■ Work instructions: Please convert the records, starting with the line containing "This screenshot has width=406, height=762." and going on through the line containing "coordinates (347, 303).", into a JSON list of strings with one string per line, leaving out blank lines.
********************
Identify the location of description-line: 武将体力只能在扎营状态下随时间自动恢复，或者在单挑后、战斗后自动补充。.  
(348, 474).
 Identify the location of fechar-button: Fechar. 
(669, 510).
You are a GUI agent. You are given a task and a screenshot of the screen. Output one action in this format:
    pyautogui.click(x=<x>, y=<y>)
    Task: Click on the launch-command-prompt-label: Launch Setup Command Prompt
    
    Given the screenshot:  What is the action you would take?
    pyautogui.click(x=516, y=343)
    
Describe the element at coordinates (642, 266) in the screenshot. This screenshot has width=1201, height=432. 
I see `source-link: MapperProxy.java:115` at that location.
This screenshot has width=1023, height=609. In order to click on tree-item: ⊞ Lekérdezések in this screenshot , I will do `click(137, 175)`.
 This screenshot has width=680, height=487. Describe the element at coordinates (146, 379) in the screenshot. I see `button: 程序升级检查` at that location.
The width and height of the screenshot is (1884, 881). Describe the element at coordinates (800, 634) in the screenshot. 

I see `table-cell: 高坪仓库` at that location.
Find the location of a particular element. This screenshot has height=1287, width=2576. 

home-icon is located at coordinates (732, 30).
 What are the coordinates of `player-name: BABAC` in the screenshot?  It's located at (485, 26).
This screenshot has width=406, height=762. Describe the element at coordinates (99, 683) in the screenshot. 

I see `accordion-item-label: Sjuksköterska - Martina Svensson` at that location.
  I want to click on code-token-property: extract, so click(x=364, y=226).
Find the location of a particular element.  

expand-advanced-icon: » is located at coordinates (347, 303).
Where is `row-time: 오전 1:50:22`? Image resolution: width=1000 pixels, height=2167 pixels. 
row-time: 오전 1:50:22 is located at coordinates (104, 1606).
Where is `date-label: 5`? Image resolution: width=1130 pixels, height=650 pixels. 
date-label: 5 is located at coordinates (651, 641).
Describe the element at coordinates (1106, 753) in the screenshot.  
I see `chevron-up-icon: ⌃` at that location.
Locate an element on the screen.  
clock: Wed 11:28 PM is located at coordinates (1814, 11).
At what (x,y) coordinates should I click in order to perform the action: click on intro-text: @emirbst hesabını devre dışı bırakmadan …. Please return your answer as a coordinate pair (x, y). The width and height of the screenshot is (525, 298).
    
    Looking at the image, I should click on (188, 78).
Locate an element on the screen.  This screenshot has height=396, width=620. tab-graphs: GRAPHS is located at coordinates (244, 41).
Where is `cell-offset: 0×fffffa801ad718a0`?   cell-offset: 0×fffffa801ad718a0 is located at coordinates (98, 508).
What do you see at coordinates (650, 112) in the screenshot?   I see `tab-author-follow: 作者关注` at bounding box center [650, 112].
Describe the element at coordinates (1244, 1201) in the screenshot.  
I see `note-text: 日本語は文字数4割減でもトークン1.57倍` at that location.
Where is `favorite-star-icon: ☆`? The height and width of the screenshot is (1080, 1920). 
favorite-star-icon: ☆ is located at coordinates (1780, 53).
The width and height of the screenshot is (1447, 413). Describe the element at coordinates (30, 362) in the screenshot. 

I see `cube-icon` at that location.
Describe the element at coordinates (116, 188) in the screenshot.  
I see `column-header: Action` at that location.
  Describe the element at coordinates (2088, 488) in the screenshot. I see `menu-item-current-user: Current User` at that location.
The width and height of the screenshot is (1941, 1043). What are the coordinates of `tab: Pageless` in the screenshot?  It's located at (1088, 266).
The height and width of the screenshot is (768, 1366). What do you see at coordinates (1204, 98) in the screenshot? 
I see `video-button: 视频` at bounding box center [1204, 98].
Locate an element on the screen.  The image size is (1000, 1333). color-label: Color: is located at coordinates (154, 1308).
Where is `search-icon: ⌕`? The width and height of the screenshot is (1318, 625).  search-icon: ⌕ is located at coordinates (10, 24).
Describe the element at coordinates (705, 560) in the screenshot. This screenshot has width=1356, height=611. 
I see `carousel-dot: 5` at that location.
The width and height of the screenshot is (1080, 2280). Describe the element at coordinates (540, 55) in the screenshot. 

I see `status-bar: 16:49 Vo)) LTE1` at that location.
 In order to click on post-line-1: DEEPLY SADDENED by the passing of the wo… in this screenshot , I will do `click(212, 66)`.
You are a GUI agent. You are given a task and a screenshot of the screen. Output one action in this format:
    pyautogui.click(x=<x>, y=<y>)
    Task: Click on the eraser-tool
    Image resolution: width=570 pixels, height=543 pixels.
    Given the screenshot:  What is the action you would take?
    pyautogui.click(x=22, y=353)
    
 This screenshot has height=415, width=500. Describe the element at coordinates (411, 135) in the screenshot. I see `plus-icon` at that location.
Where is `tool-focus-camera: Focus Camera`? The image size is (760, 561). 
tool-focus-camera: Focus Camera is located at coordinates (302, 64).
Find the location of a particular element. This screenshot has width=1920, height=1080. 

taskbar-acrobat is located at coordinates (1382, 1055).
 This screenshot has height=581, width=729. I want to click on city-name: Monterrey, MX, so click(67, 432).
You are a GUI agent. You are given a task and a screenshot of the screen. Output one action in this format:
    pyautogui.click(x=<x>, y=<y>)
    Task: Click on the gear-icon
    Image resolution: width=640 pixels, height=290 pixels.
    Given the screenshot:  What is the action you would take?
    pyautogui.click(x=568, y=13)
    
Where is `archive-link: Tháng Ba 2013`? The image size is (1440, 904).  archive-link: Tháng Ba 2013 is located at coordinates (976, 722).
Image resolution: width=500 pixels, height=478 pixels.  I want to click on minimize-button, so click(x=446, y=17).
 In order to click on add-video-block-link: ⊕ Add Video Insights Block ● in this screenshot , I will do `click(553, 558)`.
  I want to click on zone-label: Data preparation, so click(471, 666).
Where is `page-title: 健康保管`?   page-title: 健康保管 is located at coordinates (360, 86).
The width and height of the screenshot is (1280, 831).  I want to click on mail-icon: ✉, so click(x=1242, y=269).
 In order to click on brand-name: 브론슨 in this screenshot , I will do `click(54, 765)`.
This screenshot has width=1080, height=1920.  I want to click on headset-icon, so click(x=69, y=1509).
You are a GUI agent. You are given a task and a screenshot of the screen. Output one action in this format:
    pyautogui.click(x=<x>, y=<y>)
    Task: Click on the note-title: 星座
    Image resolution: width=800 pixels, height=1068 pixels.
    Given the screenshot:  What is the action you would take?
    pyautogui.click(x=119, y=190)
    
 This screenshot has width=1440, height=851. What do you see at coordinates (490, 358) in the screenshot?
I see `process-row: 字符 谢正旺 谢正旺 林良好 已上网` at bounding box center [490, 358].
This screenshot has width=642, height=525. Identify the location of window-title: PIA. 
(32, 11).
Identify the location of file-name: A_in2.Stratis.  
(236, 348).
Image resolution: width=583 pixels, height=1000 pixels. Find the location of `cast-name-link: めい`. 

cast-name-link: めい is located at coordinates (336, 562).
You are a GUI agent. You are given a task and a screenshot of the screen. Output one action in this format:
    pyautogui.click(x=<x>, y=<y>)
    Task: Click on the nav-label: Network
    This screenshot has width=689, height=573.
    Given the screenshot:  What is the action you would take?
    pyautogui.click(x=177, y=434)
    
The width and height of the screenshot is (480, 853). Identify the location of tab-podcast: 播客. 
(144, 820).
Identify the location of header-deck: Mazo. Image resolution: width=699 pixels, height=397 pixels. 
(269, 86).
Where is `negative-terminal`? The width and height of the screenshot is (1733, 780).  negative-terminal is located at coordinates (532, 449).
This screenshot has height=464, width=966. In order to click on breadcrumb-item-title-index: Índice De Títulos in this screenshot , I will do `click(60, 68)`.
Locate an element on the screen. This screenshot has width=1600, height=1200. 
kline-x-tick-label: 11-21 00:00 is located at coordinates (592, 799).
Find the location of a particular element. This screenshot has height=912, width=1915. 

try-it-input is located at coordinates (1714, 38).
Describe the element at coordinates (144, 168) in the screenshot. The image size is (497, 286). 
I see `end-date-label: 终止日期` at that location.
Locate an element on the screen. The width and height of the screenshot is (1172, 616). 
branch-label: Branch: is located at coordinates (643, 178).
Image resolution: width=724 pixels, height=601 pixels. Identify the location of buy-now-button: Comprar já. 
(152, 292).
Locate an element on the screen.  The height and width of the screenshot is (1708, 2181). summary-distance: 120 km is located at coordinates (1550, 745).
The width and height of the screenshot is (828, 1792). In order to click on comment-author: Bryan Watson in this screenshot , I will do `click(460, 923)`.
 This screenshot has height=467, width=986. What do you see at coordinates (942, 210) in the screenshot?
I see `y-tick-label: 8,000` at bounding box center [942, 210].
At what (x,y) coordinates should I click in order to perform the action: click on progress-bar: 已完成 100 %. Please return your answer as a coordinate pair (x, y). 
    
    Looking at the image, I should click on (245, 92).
********************
■ Task result:
[
  "This screenshot has width=406, height=762. Describe the element at coordinates (99, 683) in the screenshot. ",
  "I see `accordion-item-label: Sjuksköterska - Martina Svensson` at that location.",
  "  I want to click on code-token-property: extract, so click(x=364, y=226).",
  "Find the location of a particular element.  ",
  "expand-advanced-icon: » is located at coordinates (347, 303)."
]